Back HCV Treatment Long-term Maintenance Interferon Does Not Prevent Hepatocellular Carcinoma among Chronic Hepatitis C Patients in HALT-C Study

Long-term Maintenance Interferon Does Not Prevent Hepatocellular Carcinoma among Chronic Hepatitis C Patients in HALT-C Study

Current standard therapy for chronic hepatitis C virus (HCV) infection using pegylated interferon plus ribavirin produces a sustained virological response (SVR) in about half of treated patients, and researchers have explored other therapies that might slow, halt, or even reverse liver fibrosis progression and reduce the risk of cirrhosis and hepatocellular carcinoma (HCC) in people who do not clear the virus.

The HALT-C trial was designed to assess whether long-term, low-dose pegylated interferon maintenance monotherapy would improve outcomes in this population. While an interim analysis indicated that low-dose interferon produced improvements in ALT levels, HCV viral load, and necroinflammation, the study's primary analysis found no benefit with regard to reduced liver disease progression after 3.5 years.

HALT-C researchers also conducted several secondary analyses looking at specific aspects of disease progression.
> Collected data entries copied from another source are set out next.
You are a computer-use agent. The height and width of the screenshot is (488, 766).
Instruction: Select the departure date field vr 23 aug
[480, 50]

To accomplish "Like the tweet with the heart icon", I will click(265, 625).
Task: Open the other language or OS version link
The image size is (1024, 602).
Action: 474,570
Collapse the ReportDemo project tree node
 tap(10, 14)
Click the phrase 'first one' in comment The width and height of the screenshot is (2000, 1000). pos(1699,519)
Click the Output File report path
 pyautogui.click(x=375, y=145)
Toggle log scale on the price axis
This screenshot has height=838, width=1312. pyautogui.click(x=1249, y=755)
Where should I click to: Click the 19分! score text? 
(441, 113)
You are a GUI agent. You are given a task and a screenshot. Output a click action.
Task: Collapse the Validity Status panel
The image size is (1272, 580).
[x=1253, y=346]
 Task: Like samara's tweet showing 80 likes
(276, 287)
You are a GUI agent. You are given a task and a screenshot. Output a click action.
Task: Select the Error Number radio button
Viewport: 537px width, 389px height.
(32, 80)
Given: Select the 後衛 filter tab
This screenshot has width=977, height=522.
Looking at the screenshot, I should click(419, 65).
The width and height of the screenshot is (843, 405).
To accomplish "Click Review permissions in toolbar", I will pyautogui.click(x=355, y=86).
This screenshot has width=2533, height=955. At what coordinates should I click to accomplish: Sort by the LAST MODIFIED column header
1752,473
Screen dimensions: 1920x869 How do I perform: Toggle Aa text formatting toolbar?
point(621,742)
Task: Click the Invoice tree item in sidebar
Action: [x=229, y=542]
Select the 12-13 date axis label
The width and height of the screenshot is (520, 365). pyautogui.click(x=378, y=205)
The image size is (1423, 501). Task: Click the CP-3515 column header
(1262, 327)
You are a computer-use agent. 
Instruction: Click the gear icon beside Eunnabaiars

In the present study, published in the January 2009 issue of Gastroenterology, Anna Lok from the University of Michigan Medical Center and colleagues analyzed the HCC incidence rate and risk factors among HALT-C participants. (Results from a shorter duration of follow-up were previously presented at the April 2008 annual meeting of the European Association for the Study of the Liver [EASL]).

Briefly, HALT-C included more than 1000 participants with chronic hepatitis C and bridging fibrosis (Ishak stages F3-F4; 59%) or cirrhosis (stages F5-F6; 41%) at baseline. Those who did not achieve sustained response to standard combination therapy with pegylated interferon plus ribavirin were randomly assigned to receive either low-dose (90 mcg per week) pegylated interferon alfa-2a (Pegasys) monotherapy for 3.5 years or else no ongoing treatment. Most study participants (71%) were men, the mean age was 50 years, and 72% were white.


  • Over a median 4.6 years of follow-up (maximum 6.7 years), 48 out of 1005 patients (4.8%) developed HCC
  • The cumulative 5-year HCC incidence rate was similar in the maintenance therapy and untreated observation arms, at 5.4% and 5.0%, respectively (P = 0.78).
  • As expected, HCC was more likely to occur in patients with cirrhosis than in those with bridging fibrosis (7.0% vs 4.1%, respectively; P = .08).
  • However, HCC developed in 8 patients (17%) whose serial biopsy specimens showed only simple (non-bridging) fibrosis.
  • In a multivariate analysis, a model including older age, black race, lower platelet count, higher alkaline phosphatase level, presence of esophageal varices, and tobacco smoking was developed to predict the risk of HCC.
  • Over 5 years, the researchers calculated that the expected rate of HCC would be < 1% for patients the model classified as low-risk, about 5% for those classified as intermediate-risk, and approximately 20% for those considered high-risk.

Based on these results, the study investigators concluded, "We found that maintenance peginterferon did not reduce the incidence of HCC in the HALT-C cohort. Baseline clinical and laboratory features predicted risk for HCC."

In an accompanying editorial, Morris Sherman from the University of Toronto presented an overview of HCC epidemiology in individuals with chronic hepatitis C.

He noted that the incidence HCC was "unexpectedly high" in HALT-C participants who had advanced fibrosis but not yet cirrhosis. Until this report, he wrote, "HCC developing in a noncirrhotic hepatitis C patient was considered uncommon."

The HALT-C findings led to an algorithm that can identify patients at greatest risk who can then be targeted for surveillance. But, Sherman stated, "the intensity of surveillance in the United States has to increase to a level that exists elsewhere in the world before HCC surveillance will result in mortality reduction."

Recent data suggest that regular surveillance (e.g., with ultrasonography) every 6 months is associated with better survival than every 12 months, since the shorter interval improves the chances of detecting small tumors at an earlier, more treatable stage.



AS Lok, LB Seeff, TR Morgan, and others. Incidence of Hepatocellular Carcinoma and Associated Risk Factors in Hepatitis C-Related Advanced Liver Disease. Gastroenterology 136(1): 138-148. January 2009. (Abstract).